_WORK REQUIRED:_
Format the data below as a numbered list, leaving out any blank lines.

_TASK INPUTS:_
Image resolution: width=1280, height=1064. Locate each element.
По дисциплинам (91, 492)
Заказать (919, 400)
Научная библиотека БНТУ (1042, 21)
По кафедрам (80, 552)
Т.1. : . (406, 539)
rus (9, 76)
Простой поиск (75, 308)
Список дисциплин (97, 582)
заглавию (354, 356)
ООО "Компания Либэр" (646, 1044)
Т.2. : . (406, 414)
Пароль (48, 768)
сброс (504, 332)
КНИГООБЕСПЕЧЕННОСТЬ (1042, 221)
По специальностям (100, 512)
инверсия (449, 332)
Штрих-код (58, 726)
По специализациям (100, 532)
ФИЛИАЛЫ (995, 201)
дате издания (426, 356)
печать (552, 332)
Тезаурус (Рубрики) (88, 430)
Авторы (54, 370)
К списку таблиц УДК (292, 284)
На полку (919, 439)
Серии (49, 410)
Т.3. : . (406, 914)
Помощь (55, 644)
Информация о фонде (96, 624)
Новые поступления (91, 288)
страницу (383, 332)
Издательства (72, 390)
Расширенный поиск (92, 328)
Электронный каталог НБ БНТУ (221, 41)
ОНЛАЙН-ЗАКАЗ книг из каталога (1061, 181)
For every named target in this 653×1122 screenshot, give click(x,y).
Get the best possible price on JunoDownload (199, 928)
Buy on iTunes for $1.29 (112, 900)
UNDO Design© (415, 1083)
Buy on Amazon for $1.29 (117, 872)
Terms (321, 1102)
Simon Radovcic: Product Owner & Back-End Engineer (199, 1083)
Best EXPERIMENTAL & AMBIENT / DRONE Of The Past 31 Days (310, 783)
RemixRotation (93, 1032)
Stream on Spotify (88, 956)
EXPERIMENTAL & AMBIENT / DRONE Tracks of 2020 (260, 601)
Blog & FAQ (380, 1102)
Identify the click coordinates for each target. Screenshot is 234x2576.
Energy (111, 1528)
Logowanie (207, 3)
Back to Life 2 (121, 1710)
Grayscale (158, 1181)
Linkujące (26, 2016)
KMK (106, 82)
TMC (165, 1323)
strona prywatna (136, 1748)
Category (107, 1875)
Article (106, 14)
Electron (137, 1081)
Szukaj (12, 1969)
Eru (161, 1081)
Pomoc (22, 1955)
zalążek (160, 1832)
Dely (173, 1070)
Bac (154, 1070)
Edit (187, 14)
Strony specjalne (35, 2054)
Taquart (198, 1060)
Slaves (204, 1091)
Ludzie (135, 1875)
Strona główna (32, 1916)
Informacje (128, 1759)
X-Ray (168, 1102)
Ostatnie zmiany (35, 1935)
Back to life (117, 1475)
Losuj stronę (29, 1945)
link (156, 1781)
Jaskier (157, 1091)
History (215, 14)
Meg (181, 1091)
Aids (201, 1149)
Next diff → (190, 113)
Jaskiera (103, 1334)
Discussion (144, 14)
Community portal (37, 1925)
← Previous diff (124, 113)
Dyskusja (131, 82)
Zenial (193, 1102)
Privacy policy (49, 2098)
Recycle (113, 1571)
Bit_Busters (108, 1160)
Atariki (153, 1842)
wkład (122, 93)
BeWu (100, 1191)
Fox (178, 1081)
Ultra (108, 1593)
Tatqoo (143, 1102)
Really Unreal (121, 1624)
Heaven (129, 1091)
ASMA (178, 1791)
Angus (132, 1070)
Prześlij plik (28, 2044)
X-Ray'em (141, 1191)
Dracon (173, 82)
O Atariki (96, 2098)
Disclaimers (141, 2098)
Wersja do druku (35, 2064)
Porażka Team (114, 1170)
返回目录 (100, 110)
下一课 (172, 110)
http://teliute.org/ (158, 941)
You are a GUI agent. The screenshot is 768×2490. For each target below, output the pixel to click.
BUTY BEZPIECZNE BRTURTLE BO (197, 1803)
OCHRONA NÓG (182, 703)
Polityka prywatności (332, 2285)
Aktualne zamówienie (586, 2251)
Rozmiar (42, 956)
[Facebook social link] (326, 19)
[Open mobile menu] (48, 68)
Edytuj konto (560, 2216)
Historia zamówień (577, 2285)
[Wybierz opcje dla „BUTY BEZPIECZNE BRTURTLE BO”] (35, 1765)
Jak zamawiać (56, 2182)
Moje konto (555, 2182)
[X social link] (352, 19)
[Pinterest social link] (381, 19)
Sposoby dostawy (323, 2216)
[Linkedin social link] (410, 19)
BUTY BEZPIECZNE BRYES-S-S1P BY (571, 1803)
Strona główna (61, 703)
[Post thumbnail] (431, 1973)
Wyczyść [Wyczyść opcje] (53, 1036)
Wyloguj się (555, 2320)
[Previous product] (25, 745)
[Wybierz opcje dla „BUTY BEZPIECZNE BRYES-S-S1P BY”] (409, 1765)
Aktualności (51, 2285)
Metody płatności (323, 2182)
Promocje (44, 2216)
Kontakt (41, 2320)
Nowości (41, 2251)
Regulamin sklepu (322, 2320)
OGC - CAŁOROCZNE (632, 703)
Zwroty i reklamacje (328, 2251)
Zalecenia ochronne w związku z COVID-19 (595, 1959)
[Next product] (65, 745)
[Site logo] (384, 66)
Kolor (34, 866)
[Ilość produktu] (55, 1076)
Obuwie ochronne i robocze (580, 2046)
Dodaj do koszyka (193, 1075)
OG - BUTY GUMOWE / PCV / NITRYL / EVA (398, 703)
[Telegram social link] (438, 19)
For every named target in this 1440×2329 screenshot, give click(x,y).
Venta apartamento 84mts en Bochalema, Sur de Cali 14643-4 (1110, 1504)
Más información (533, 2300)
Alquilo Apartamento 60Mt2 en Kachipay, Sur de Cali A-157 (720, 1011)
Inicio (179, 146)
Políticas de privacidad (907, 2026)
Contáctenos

_WRITTEN RESPONSE:_
1. Image resolution: width=1280, height=1064. Locate each element.
2. По дисциплинам (91, 492)
3. Заказать (919, 400)
4. Научная библиотека БНТУ (1042, 21)
5. По кафедрам (80, 552)
6. Т.1. : . (406, 539)
7. rus (9, 76)
8. Простой поиск (75, 308)
9. Список дисциплин (97, 582)
10. заглавию (354, 356)
11. ООО "Компания Либэр" (646, 1044)
12. Т.2. : . (406, 414)
13. Пароль (48, 768)
14. сброс (504, 332)
15. КНИГООБЕСПЕЧЕННОСТЬ (1042, 221)
16. По специальностям (100, 512)
17. инверсия (449, 332)
18. Штрих-код (58, 726)
19. По специализациям (100, 532)
20. ФИЛИАЛЫ (995, 201)
21. дате издания (426, 356)
22. печать (552, 332)
23. Тезаурус (Рубрики) (88, 430)
24. Авторы (54, 370)
25. К списку таблиц УДК (292, 284)
26. На полку (919, 439)
27. Серии (49, 410)
28. Т.3. : . (406, 914)
29. Помощь (55, 644)
30. Информация о фонде (96, 624)
31. Новые поступления (91, 288)
32. страницу (383, 332)
33. Издательства (72, 390)
34. Расширенный поиск (92, 328)
35. Электронный каталог НБ БНТУ (221, 41)
36. ОНЛАЙН-ЗАКАЗ книг из каталога (1061, 181)
37. For every named target in this 653×1122 screenshot, give click(x,y).
38. Get the best possible price on JunoDownload (199, 928)
39. Buy on iTunes for $1.29 (112, 900)
40. UNDO Design© (415, 1083)
41. Buy on Amazon for $1.29 (117, 872)
42. Terms (321, 1102)
43. Simon Radovcic: Product Owner & Back-End Engineer (199, 1083)
44. Best EXPERIMENTAL & AMBIENT / DRONE Of The Past 31 Days (310, 783)
45. RemixRotation (93, 1032)
46. Stream on Spotify (88, 956)
47. EXPERIMENTAL & AMBIENT / DRONE Tracks of 2020 (260, 601)
48. Blog & FAQ (380, 1102)
49. Identify the click coordinates for each target. Screenshot is 234x2576.
50. Energy (111, 1528)
51. Logowanie (207, 3)
52. Back to Life 2 (121, 1710)
53. Grayscale (158, 1181)
54. Linkujące (26, 2016)
55. KMK (106, 82)
56. TMC (165, 1323)
57. strona prywatna (136, 1748)
58. Category (107, 1875)
59. Article (106, 14)
60. Electron (137, 1081)
61. Szukaj (12, 1969)
62. Eru (161, 1081)
63. Pomoc (22, 1955)
64. zalążek (160, 1832)
65. Dely (173, 1070)
66. Bac (154, 1070)
67. Edit (187, 14)
68. Strony specjalne (35, 2054)
69. Taquart (198, 1060)
70. Slaves (204, 1091)
71. Ludzie (135, 1875)
72. Strona główna (32, 1916)
73. Informacje (128, 1759)
74. X-Ray (168, 1102)
75. Ostatnie zmiany (35, 1935)
76. Back to life (117, 1475)
77. Losuj stronę (29, 1945)
78. link (156, 1781)
79. Jaskier (157, 1091)
80. History (215, 14)
81. Meg (181, 1091)
82. Aids (201, 1149)
83. Next diff → (190, 113)
84. Jaskiera (103, 1334)
85. Discussion (144, 14)
86. Community portal (37, 1925)
87. ← Previous diff (124, 113)
88. Dyskusja (131, 82)
89. Zenial (193, 1102)
90. Privacy policy (49, 2098)
91. Recycle (113, 1571)
92. Bit_Busters (108, 1160)
93. Atariki (153, 1842)
94. wkład (122, 93)
95. BeWu (100, 1191)
96. Fox (178, 1081)
97. Ultra (108, 1593)
98. Tatqoo (143, 1102)
99. Really Unreal (121, 1624)
100. Heaven (129, 1091)
101. ASMA (178, 1791)
102. Angus (132, 1070)
103. Prześlij plik (28, 2044)
104. X-Ray'em (141, 1191)
105. Dracon (173, 82)
106. O Atariki (96, 2098)
107. Disclaimers (141, 2098)
108. Wersja do druku (35, 2064)
109. Porażka Team (114, 1170)
110. 返回目录 (100, 110)
111. 下一课 (172, 110)
112. http://teliute.org/ (158, 941)
113. You are a GUI agent. The screenshot is 768×2490. For each target below, output the pixel to click.
114. BUTY BEZPIECZNE BRTURTLE BO (197, 1803)
115. OCHRONA NÓG (182, 703)
116. Polityka prywatności (332, 2285)
117. Aktualne zamówienie (586, 2251)
118. Rozmiar (42, 956)
119. [Facebook social link] (326, 19)
120. [Open mobile menu] (48, 68)
121. Edytuj konto (560, 2216)
122. Historia zamówień (577, 2285)
123. [Wybierz opcje dla „BUTY BEZPIECZNE BRTURTLE BO”] (35, 1765)
124. Jak zamawiać (56, 2182)
125. Moje konto (555, 2182)
126. [X social link] (352, 19)
127. [Pinterest social link] (381, 19)
128. Sposoby dostawy (323, 2216)
129. [Linkedin social link] (410, 19)
130. BUTY BEZPIECZNE BRYES-S-S1P BY (571, 1803)
131. Strona główna (61, 703)
132. [Post thumbnail] (431, 1973)
133. Wyczyść [Wyczyść opcje] (53, 1036)
134. Wyloguj się (555, 2320)
135. [Previous product] (25, 745)
136. [Wybierz opcje dla „BUTY BEZPIECZNE BRYES-S-S1P BY”] (409, 1765)
137. Aktualności (51, 2285)
138. Metody płatności (323, 2182)
139. Promocje (44, 2216)
140. Kontakt (41, 2320)
141. Nowości (41, 2251)
142. Regulamin sklepu (322, 2320)
143. OGC - CAŁOROCZNE (632, 703)
144. Zwroty i reklamacje (328, 2251)
145. Zalecenia ochronne w związku z COVID-19 (595, 1959)
146. [Next product] (65, 745)
147. [Site logo] (384, 66)
148. Kolor (34, 866)
149. [Ilość produktu] (55, 1076)
150. Obuwie ochronne i robocze (580, 2046)
151. Dodaj do koszyka (193, 1075)
152. OG - BUTY GUMOWE / PCV / NITRYL / EVA (398, 703)
153. [Telegram social link] (438, 19)
154. For every named target in this 1440×2329 screenshot, give click(x,y).
155. Venta apartamento 84mts en Bochalema, Sur de Cali 14643-4 (1110, 1504)
156. Más información (533, 2300)
157. Alquilo Apartamento 60Mt2 en Kachipay, Sur de Cali A-157 (720, 1011)
158. Inicio (179, 146)
159. Políticas de privacidad (907, 2026)
160. Contáctenos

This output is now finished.